Mit Wirkung vom 25.07.2015 ist das Gesetz zur Stärkung des Rechts des Angeklagten auf Vertretung in der Berufungsverhandlung und über die Anerkennung von Abwesenheitsentscheidungen in der Rechtshilfe vom 17.07.2015 (BGBl. I S. 1332) in Kraft getreten. Geändert wurde insbesondere die Vorschrift des § 329 StPO. Künftig ist es danach unter bestimmten Voraussetzungen möglich, eine Berufungsverhandlung auch in Abwesenheit des Angeklagten durchzuführen, sofern für diesen ein Verteidiger mit schriftlicher Vertretungsvollmacht auftritt. Eine weitere Änderung betrifft die Norm des § 230 StPO. Hier wurde der bisherige Gesetzestext (§ 230 Abs. 2 StPO), wonach bei nicht genügend entschuldigtem Ausbleiben des Angeklagten dessen Vorführung anzuordnen oder ein Haftbefehl zu erlassen ist, um den Zusatz “soweit dies zur Durchführung der Hauptverhandlung geboten ist” ergänzt. Damit wird dem bei der Anordnung von Zwangsmaßnahmen nach § 230 Abs. 2 StPO auch bislang schon zu berücksichtigenden Grundsatz der Verhältnismäßigkeit Rechnung getragen.
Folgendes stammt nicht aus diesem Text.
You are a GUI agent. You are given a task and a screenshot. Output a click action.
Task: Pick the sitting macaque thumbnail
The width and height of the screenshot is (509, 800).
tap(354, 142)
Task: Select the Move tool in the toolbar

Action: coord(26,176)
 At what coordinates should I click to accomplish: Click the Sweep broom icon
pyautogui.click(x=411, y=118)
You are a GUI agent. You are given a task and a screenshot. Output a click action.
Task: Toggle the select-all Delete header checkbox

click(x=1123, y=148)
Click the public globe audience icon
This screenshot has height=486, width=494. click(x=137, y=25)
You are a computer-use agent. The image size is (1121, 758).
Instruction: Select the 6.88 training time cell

Beachtenswert an der Änderung ist allerdings, dass der Verhältnismäßigkeitsgrundsatz nun zumindest auch vom Wortlaut her nicht mehr nur auf die Frage anzuwenden ist, welche Zwangsmaßnahme anzuordnen ist, sondern, ob eine solche überhaupt angeordnet werden muß. Es mag aber auch dahingehend auszulegen sein, dass Zwangsmittel nicht in Betracht kommen sollen, wenn eine Verhandlung in Abwesenheit des Angeklagten möglich ist - etwa im Rahmen einer auf den Einspruch gegen einen Strafbefehl anberaumten Hauptverhandlung.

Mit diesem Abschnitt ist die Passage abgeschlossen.